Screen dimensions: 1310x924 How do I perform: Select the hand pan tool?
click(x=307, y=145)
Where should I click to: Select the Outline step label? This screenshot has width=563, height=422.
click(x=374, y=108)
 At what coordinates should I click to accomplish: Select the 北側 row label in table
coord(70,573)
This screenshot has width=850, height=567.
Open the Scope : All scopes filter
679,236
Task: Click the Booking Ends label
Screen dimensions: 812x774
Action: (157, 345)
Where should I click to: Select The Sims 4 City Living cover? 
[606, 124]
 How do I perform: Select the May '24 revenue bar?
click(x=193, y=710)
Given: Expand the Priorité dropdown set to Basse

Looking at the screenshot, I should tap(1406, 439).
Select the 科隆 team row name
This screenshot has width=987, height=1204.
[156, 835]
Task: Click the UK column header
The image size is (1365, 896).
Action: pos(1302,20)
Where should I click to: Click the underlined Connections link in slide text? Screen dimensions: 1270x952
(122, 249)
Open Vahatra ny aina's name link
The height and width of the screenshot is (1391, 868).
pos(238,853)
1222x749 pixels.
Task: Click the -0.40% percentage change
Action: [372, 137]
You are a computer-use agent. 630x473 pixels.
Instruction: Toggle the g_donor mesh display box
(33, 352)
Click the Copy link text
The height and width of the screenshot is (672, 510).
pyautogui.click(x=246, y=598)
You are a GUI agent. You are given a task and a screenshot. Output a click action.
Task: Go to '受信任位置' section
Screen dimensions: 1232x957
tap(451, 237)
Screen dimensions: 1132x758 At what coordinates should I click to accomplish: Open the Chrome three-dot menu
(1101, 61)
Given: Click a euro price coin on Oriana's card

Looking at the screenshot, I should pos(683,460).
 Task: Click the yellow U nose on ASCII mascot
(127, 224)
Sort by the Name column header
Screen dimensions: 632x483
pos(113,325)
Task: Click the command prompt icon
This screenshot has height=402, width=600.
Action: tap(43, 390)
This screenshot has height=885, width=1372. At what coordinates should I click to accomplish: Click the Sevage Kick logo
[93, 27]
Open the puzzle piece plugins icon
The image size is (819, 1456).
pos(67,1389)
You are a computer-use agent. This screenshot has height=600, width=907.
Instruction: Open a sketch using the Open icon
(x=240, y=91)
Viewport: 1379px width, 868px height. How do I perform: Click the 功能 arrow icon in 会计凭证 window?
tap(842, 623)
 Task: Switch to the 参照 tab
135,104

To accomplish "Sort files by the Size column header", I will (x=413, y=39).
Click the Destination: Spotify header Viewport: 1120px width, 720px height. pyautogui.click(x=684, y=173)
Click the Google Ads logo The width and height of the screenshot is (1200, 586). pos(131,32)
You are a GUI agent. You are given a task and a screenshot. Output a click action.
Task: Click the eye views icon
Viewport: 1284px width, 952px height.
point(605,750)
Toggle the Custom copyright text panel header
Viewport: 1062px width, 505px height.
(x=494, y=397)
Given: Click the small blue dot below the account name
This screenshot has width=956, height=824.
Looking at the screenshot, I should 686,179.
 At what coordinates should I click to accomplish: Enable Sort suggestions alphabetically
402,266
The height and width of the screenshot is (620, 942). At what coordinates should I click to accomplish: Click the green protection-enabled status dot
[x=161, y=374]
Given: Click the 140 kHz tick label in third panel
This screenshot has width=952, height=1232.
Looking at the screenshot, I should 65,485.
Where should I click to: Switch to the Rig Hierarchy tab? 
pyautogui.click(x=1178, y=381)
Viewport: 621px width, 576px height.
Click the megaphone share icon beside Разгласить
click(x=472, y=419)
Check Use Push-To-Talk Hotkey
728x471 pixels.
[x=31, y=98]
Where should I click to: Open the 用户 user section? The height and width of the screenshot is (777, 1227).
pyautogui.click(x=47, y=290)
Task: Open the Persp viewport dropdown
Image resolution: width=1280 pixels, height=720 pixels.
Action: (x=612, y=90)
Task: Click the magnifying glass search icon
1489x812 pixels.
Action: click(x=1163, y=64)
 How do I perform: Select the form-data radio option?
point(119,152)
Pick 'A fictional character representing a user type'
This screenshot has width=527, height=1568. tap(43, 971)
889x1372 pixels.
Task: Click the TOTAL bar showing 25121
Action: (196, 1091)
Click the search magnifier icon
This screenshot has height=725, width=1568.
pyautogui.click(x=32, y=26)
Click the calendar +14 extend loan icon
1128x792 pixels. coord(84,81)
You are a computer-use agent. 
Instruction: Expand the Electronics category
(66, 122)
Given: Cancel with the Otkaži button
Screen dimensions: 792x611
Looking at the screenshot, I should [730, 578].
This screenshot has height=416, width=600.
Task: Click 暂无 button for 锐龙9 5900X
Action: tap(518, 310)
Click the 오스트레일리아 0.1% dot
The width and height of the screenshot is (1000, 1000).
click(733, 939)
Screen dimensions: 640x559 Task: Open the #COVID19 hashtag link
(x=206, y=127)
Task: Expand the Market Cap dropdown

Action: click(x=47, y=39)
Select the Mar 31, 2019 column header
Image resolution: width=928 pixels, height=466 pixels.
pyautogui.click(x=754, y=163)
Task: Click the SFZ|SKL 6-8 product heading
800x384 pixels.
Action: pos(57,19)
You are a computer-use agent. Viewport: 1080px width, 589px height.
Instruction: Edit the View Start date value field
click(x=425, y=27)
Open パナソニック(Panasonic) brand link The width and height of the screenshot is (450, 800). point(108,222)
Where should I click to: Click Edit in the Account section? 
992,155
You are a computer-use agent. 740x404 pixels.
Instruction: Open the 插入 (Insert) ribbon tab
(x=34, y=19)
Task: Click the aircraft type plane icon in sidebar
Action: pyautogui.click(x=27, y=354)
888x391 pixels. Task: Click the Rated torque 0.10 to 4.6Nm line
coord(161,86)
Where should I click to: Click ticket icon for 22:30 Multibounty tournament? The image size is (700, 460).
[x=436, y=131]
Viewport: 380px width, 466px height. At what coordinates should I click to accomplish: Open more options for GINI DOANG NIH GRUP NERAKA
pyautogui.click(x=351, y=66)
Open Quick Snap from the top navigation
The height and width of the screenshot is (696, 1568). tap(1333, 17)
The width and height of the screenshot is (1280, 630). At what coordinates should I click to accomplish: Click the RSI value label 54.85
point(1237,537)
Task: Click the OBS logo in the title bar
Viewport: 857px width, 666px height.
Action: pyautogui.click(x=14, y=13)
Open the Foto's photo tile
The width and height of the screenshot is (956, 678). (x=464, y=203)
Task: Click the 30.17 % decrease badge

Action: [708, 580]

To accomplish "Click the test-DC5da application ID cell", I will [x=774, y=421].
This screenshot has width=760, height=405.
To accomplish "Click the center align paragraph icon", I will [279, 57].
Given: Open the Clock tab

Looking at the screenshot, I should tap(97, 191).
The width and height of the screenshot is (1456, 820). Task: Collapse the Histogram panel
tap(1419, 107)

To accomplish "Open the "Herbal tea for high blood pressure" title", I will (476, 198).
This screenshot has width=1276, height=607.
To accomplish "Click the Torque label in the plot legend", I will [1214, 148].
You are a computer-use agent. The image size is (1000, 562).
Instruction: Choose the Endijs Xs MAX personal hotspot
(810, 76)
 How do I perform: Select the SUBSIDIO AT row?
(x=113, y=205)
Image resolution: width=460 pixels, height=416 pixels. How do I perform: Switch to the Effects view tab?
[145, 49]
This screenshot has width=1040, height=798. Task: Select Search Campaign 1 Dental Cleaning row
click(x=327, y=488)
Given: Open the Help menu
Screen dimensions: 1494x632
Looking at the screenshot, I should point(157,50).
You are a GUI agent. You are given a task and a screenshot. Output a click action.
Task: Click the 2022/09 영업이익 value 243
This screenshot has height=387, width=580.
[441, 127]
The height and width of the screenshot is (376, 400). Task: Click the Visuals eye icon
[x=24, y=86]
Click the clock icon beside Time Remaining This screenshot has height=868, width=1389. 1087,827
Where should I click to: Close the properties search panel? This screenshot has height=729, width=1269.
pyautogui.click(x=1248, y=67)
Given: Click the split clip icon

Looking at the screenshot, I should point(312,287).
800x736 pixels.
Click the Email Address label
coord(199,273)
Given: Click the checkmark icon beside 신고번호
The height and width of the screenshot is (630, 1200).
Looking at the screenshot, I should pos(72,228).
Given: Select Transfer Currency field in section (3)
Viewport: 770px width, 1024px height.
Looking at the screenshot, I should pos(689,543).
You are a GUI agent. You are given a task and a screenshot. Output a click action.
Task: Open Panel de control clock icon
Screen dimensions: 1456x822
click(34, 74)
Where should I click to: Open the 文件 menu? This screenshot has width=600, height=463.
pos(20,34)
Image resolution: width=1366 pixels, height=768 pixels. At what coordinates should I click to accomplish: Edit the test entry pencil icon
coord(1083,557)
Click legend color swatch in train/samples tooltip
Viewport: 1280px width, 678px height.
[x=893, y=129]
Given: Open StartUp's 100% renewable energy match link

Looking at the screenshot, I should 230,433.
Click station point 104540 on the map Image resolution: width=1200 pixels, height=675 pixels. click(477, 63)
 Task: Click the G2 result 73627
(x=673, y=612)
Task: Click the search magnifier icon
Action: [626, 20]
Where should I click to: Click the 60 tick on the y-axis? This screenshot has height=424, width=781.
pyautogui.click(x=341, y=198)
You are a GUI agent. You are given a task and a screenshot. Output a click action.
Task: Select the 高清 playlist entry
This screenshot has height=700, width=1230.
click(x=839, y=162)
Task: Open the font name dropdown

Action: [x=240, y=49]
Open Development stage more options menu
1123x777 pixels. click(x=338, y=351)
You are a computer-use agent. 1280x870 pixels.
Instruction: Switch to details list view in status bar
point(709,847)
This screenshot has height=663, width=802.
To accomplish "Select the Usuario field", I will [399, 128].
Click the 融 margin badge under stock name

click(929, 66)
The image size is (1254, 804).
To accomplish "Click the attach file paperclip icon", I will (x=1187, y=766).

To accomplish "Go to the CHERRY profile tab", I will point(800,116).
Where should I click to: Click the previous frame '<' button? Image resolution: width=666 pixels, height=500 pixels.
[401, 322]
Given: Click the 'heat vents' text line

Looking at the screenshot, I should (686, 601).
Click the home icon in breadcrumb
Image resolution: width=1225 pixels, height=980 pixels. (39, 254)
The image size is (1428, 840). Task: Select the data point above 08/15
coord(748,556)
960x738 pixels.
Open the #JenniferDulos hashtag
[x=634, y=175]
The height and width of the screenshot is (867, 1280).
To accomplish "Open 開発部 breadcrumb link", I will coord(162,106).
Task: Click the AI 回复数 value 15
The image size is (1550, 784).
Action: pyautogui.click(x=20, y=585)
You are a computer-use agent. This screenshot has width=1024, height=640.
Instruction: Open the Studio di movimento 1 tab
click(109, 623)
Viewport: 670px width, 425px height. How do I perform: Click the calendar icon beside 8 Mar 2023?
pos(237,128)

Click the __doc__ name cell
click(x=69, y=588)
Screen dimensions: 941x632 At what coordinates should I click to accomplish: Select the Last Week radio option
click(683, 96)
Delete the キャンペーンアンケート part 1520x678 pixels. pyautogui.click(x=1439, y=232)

++++++++++++++++++++

• [WORK ORDER] In the listing above, start at the line with "The image size is (1365, 896).", go on through the line with "Open Vahatra ny aina's name link", and copy each of those lines exactly; leave out all the rest.

• [ANSWER]
The image size is (1365, 896).
Action: pos(1302,20)
Where should I click to: Click the underlined Connections link in slide text? Screen dimensions: 1270x952
(122, 249)
Open Vahatra ny aina's name link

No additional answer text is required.